## Start EXCERPT PROVIDED

After all the junior officers had come forward to be clasped, Washington walked across the room, lifted his arm in a stately gesture of farewell, and left without looking back. The spell was hypnotic and the officers shuffled out “in mournful silence,” according to Tallmadge.16 When Washington arrived at the Whitehall wharf to board the ferry that would take him to New Jersey, a large crowd of citizens had gathered for an emotional goodbye. Washington raised his three-cornered hat, and his officers and the throng waved their hats in response. Then he stepped into the boat, and twenty-two oarsmen swung into motion, rowing him across the water until he vanished from sight.

## End EXCERPT PROVIDED
## Start STORED DATA

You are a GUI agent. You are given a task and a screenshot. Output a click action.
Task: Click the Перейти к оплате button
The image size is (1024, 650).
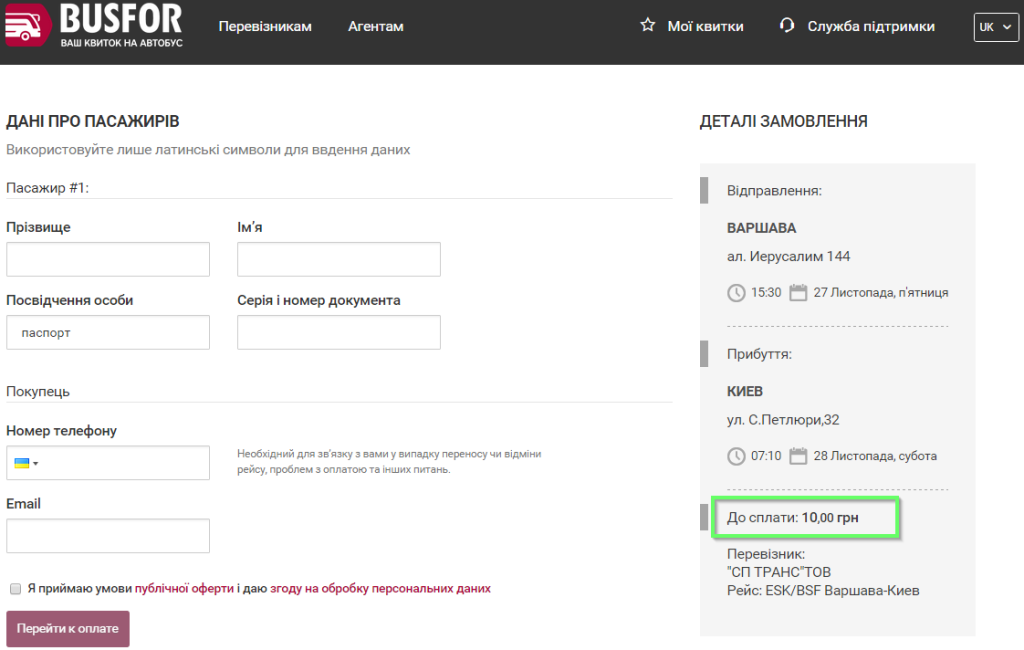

## End STORED DATA

EXERCISE INSTRUCTIONS:
a - List every farewell gesture described in the excerpt about Washington's farewell, including who makes each one.
b - Summarize the excerpt about Washington's farewell in two sentences.
c - Carry on the excerpt about Washington's farewell from its last sentence.

ANSWERS TO THE PROBLEMS:
a -
- The junior officers come forward to be clasped.
- Washington lifts his arm in a stately gesture of farewell.
- Washington raises his three-cornered hat at the Whitehall wharf.
- His officers and the throng wave their hats in response.

b - After clasping the junior officers, Washington made a stately gesture of farewell and left the room, and the officers shuffled out in mournful silence. At the Whitehall wharf a large crowd gathered, and Washington and the crowd exchanged hat-raising farewells before twenty-two oarsmen rowed him toward New Jersey until he vanished from sight.

c -
Washington’s destination was the State House in Annapolis, Maryland, where an itinerant Congress had taken up residence after leaving Princeton (hoping that with its theaters, balls, and other amusements, Annapolis might entice absentee delegates to attend sessions). Once he resigned his commission as commander in chief, Washington planned to return to Mount Vernon, vowing to Martha that he would join her for Christmas dinner. Having slept in 280 houses during the war, he must have had a special craving for the banal comforts of home. It took him four days to reach Philadelphia, and even as he mused about returning to private life, the trip showed how profoundly his life had changed. He had surrendered all right to privacy. Wherever he went, he was draped with honors and became a captive of the invariable crowds. A stream of letters trailed him, entreating his aid in securing employment or other favors. All the while he had the burden of having to act like a model citizen and was allowed no normal moods or imperfections.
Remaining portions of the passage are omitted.